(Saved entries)
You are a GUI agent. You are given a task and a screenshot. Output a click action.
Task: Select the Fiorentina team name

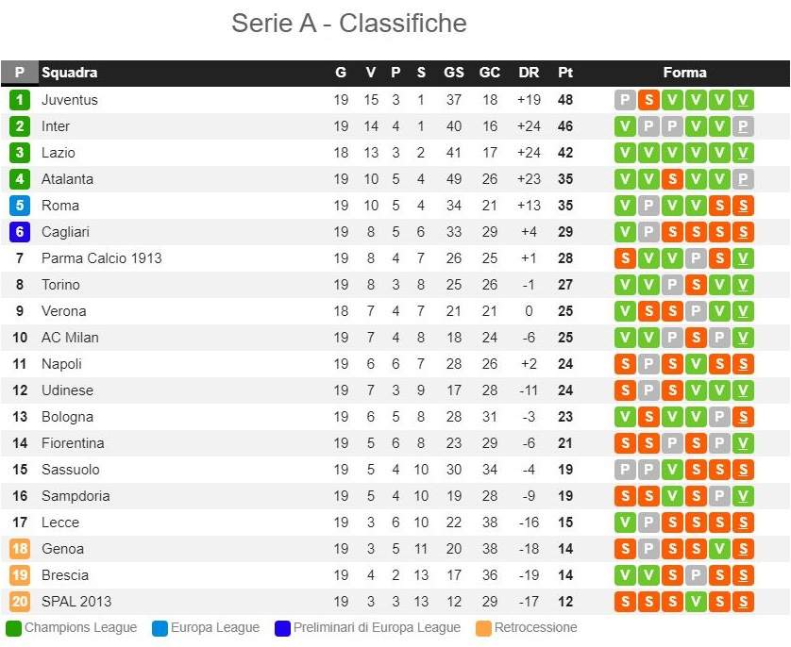pos(73,443)
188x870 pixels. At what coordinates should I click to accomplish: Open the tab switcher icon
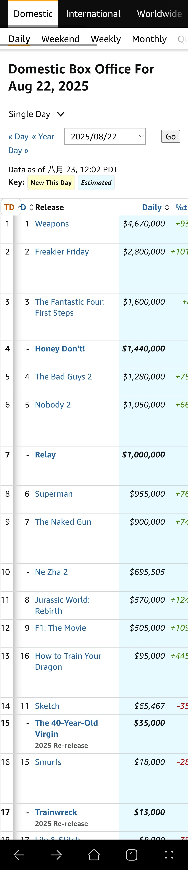click(132, 855)
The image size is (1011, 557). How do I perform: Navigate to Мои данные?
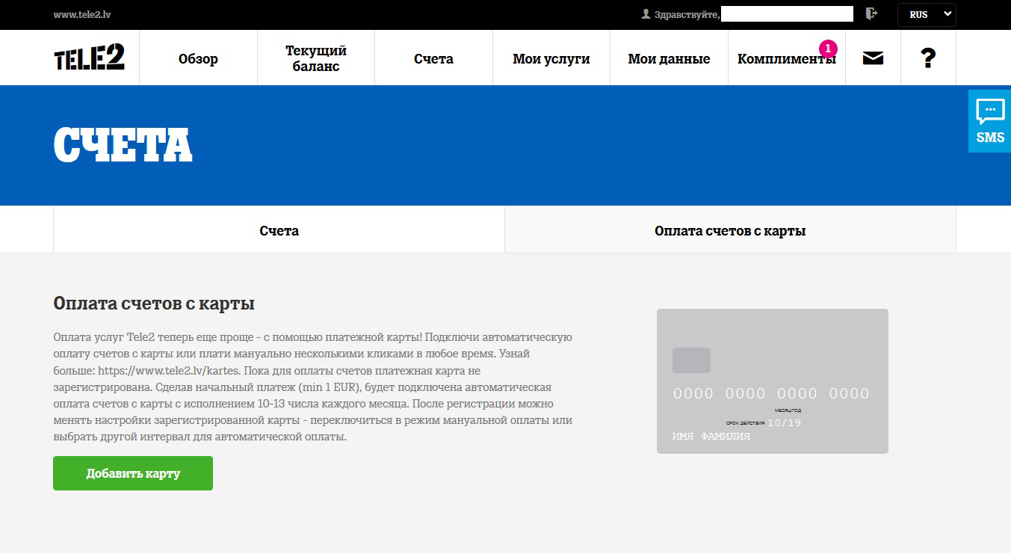(x=669, y=59)
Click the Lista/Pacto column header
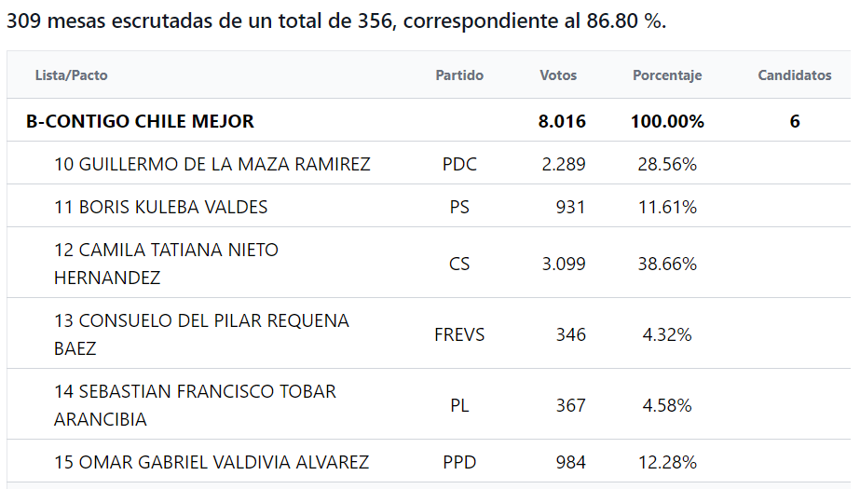 [x=71, y=75]
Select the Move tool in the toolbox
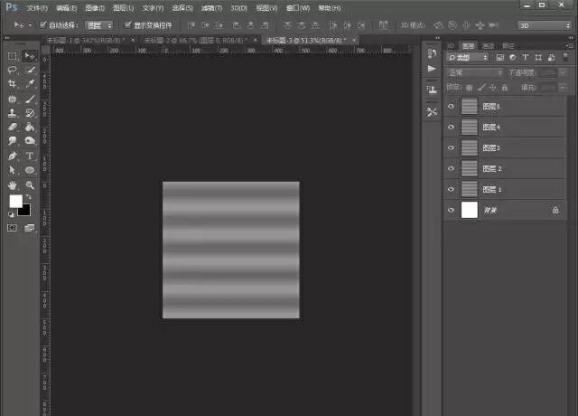 (30, 56)
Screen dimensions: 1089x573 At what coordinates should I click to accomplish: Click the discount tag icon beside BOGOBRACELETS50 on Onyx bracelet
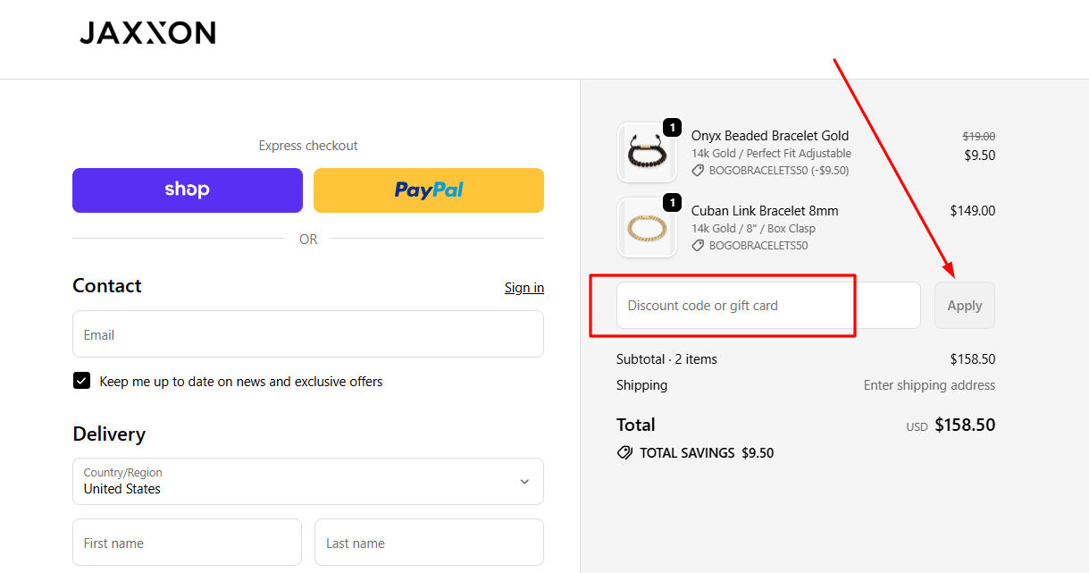[x=697, y=170]
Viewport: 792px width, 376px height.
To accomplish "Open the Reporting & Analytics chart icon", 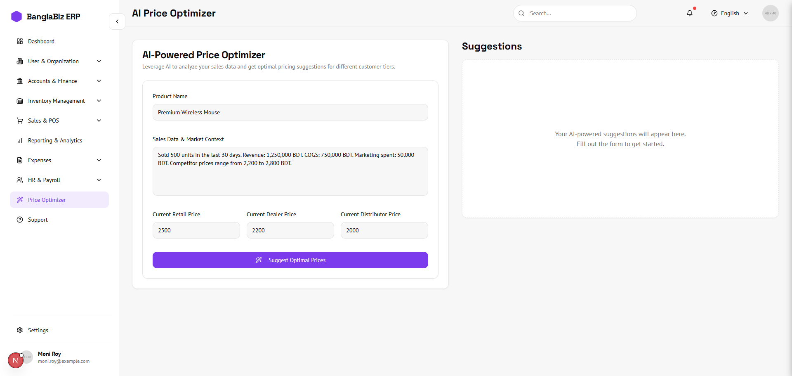I will (x=20, y=140).
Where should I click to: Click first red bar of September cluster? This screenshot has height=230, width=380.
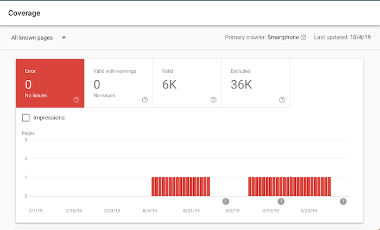click(x=250, y=187)
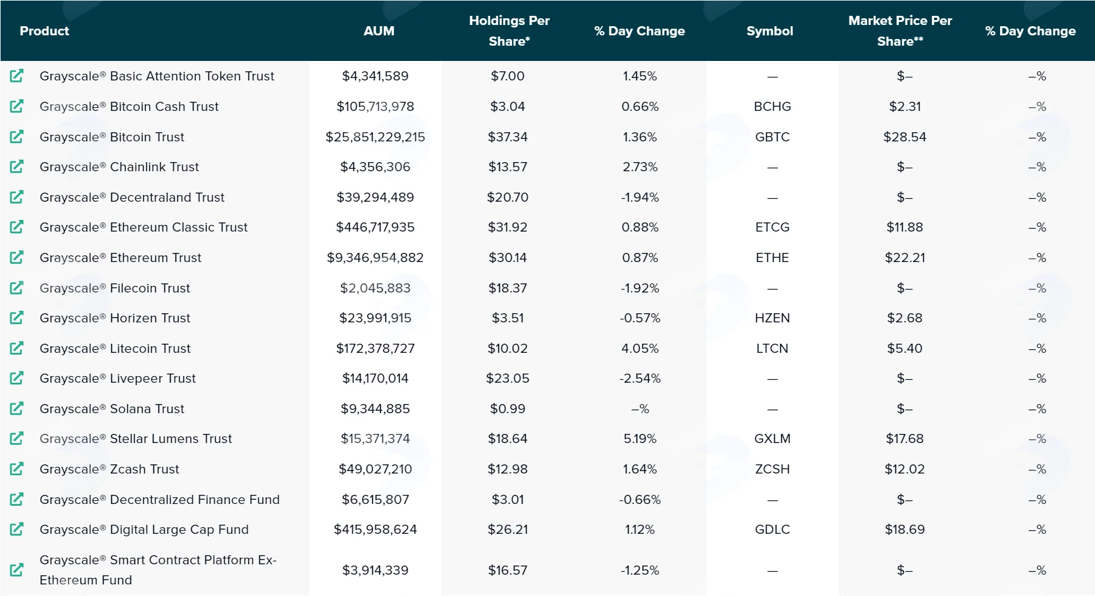The width and height of the screenshot is (1095, 596).
Task: Open Grayscale Decentralized Finance Fund link
Action: coord(160,500)
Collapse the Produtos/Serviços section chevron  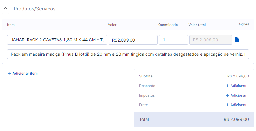tap(5, 9)
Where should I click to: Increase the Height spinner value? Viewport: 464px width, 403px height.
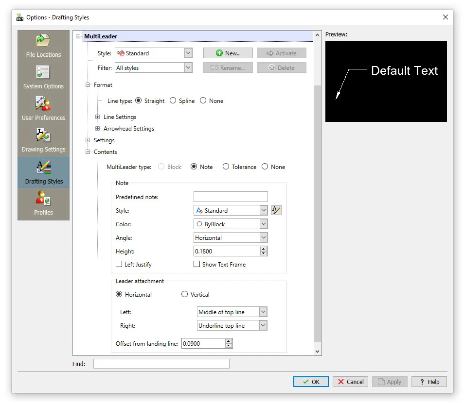click(264, 249)
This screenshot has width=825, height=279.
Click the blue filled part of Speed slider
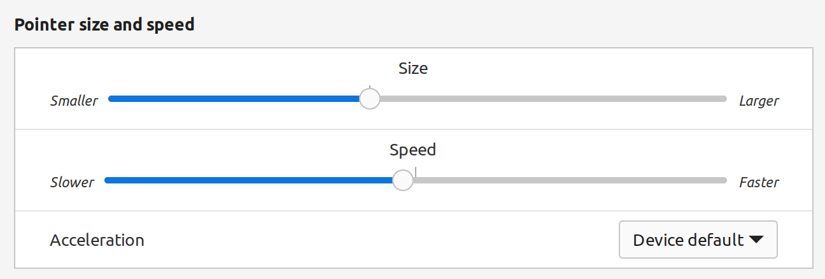coord(248,180)
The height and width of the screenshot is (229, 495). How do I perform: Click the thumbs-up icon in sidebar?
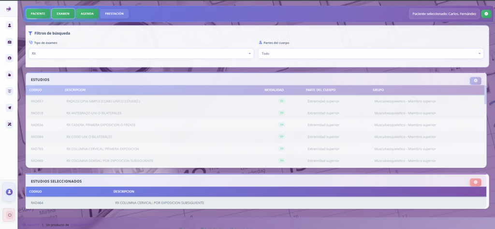[x=9, y=75]
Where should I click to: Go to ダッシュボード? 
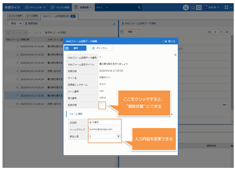(36, 7)
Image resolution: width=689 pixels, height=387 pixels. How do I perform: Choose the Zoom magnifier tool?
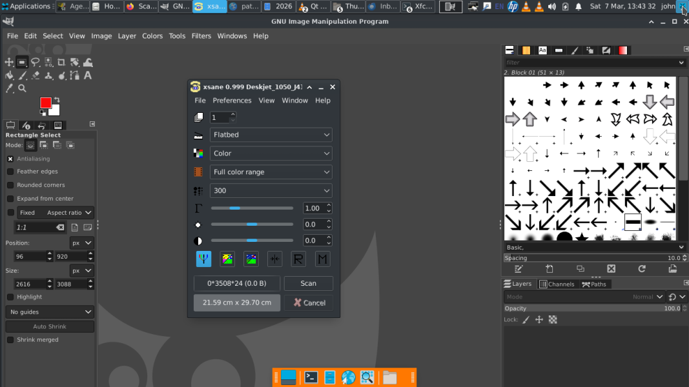pos(22,88)
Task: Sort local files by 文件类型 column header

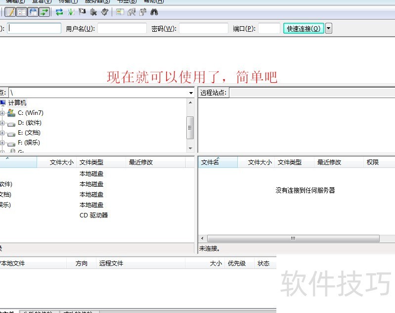Action: [x=91, y=162]
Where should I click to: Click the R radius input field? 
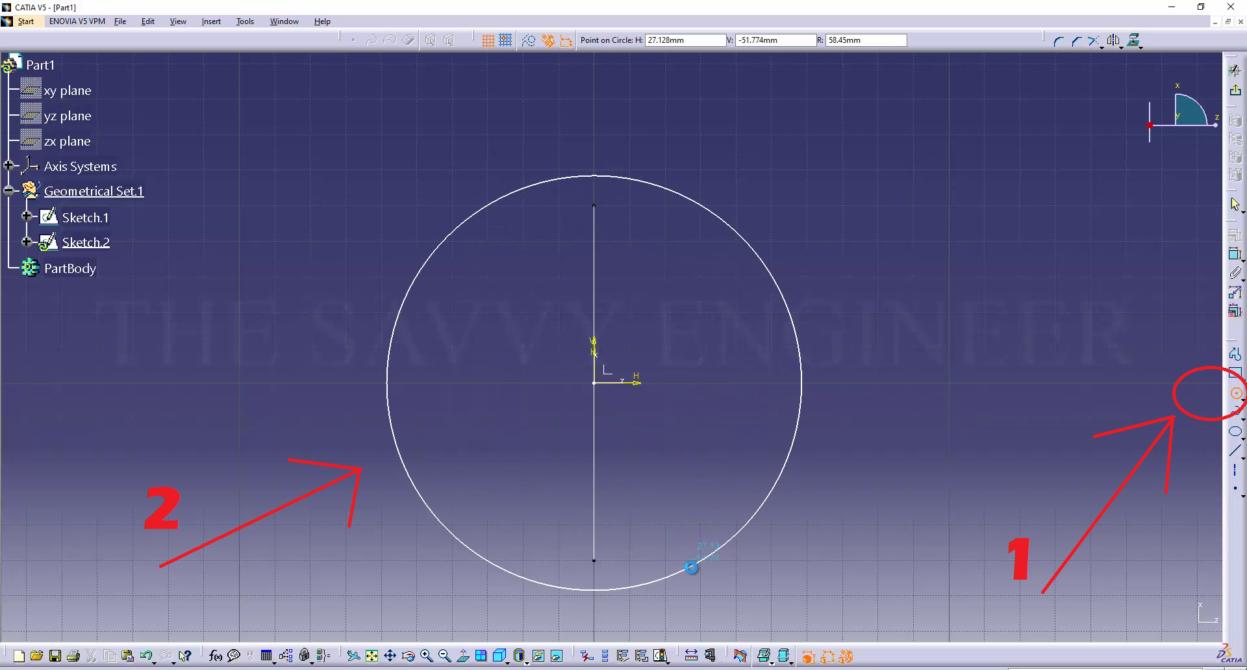point(865,40)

Task description
Where pictures appear, omit them, and transcribe exactly, with nothing else, the lines from the line with "Where should I click to: Go to ダッシュボード?" through the final line of the records above, both ends included.

Exercise solution
Where should I click to: Go to ダッシュボード? 
(36, 7)
Image resolution: width=689 pixels, height=387 pixels. How do I perform: Choose the Zoom magnifier tool?
pos(22,88)
Task: Sort local files by 文件类型 column header

Action: [x=91, y=162]
Where should I click to: Click the R radius input field? 
point(865,40)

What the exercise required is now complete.